Exercise objective: Print the lines word for word from the first one through the one with "Recovery Of Dues (70, 2275)", including both ends, and leave the pictures out.

## begin

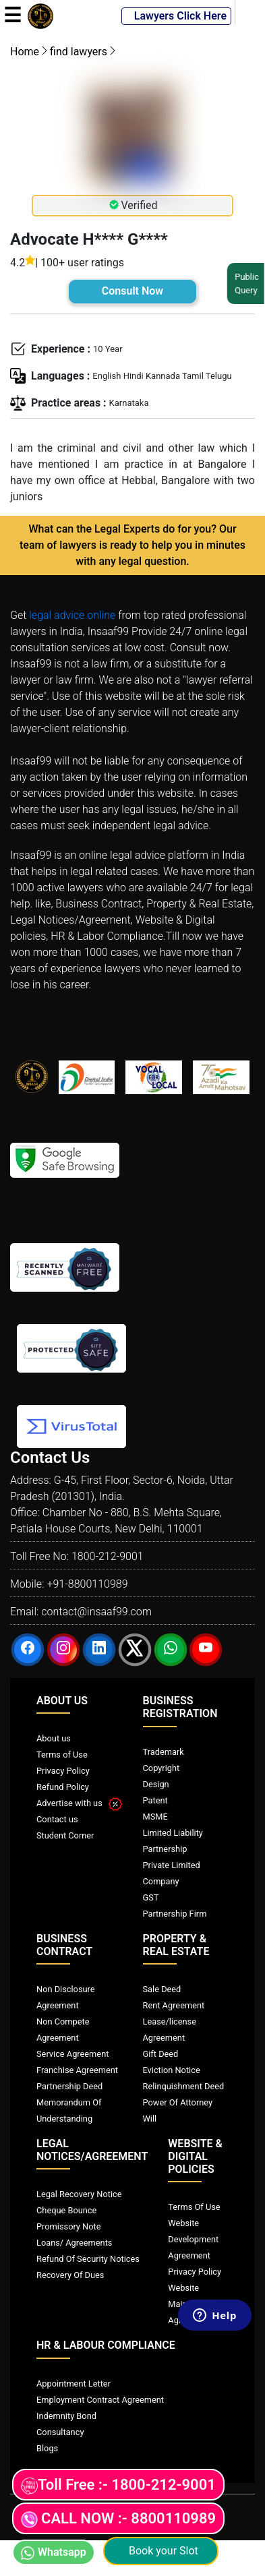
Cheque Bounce (66, 2210)
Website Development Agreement (193, 2239)
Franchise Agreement (77, 2070)
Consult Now (132, 290)
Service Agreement (72, 2054)
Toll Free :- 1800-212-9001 (118, 2485)
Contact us (57, 1819)
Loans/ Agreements (74, 2243)
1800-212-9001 (107, 1556)
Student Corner (65, 1835)
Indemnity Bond (66, 2416)
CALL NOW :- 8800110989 (118, 2519)
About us (53, 1738)
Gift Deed (161, 2054)
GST (151, 1897)
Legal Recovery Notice (78, 2194)
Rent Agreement (174, 2005)
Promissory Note (68, 2226)
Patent (155, 1800)
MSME (155, 1816)
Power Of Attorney (178, 2102)
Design (156, 1784)
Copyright (161, 1768)
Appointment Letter (73, 2383)
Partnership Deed (69, 2086)
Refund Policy (62, 1787)
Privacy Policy (63, 1771)
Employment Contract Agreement (100, 2400)
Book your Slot (160, 2550)
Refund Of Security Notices (88, 2259)
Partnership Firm (175, 1914)
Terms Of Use (194, 2207)
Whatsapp (53, 2553)
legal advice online (72, 615)
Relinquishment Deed (184, 2086)
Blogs (47, 2448)
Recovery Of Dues (70, 2275)
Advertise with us (79, 1803)
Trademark (163, 1752)
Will (150, 2119)
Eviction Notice (171, 2070)
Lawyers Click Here (176, 15)
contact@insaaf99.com (96, 1611)
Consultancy (60, 2432)
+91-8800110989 (87, 1584)
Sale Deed (162, 1989)
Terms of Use (62, 1754)
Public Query (244, 283)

## end

Response below:
Cheque Bounce (66, 2210)
Website Development Agreement (193, 2239)
Franchise Agreement (77, 2070)
Consult Now (132, 290)
Service Agreement (72, 2054)
Toll Free :- 1800-212-9001 (118, 2485)
Contact us (57, 1819)
Loans/ Agreements (74, 2243)
1800-212-9001 (107, 1556)
Student Corner (65, 1835)
Indemnity Bond (66, 2416)
CALL NOW :- 8800110989 (118, 2519)
About us (53, 1738)
Gift Deed (161, 2054)
GST (151, 1897)
Legal Recovery Notice (78, 2194)
Rent Agreement (174, 2005)
Promissory Note (68, 2226)
Patent (155, 1800)
MSME (155, 1816)
Power Of Attorney (178, 2102)
Design (156, 1784)
Copyright (161, 1768)
Appointment Letter (73, 2383)
Partnership Deed (69, 2086)
Refund Policy (62, 1787)
Privacy Policy (63, 1771)
Employment Contract Agreement (100, 2400)
Book your Slot (160, 2550)
Refund Of Security Notices (88, 2259)
Partnership Firm (175, 1914)
Terms Of Use (194, 2207)
Whatsapp (53, 2553)
legal advice online (72, 615)
Relinquishment Deed (184, 2086)
Blogs (47, 2448)
Recovery Of Dues (70, 2275)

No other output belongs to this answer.